[Item coordinate data]
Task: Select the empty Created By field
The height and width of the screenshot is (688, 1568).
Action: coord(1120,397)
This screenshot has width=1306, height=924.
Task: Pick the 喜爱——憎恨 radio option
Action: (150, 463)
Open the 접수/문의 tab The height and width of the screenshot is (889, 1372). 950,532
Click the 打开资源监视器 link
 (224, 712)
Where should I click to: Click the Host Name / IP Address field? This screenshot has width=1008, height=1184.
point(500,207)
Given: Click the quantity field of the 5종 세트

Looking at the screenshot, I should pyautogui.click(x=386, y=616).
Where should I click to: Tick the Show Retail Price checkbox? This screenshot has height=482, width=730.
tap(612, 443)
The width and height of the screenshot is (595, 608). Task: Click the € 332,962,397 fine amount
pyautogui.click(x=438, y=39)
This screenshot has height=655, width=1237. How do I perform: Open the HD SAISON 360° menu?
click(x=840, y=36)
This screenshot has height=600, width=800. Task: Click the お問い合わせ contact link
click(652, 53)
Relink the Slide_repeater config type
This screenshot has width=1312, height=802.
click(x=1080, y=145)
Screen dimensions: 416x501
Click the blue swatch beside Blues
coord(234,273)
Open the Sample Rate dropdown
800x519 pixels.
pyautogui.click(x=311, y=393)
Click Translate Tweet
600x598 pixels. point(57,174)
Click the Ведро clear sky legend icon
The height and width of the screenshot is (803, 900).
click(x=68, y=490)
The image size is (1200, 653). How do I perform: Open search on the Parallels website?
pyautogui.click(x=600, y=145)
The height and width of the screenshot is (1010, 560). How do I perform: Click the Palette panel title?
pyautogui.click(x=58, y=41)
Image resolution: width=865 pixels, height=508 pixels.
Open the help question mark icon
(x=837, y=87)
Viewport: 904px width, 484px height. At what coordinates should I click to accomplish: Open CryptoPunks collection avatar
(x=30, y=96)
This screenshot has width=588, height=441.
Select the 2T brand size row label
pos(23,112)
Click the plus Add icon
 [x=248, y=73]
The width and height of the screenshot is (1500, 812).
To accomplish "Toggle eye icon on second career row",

• Given problem:
Return every line of the entries above that contains the word "perform", matching its case exactly.

• Result:
This screenshot has height=655, width=1237. How do I perform: Open the HD SAISON 360° menu?
The image size is (1200, 653). How do I perform: Open search on the Parallels website?
The height and width of the screenshot is (1010, 560). How do I perform: Click the Palette panel title?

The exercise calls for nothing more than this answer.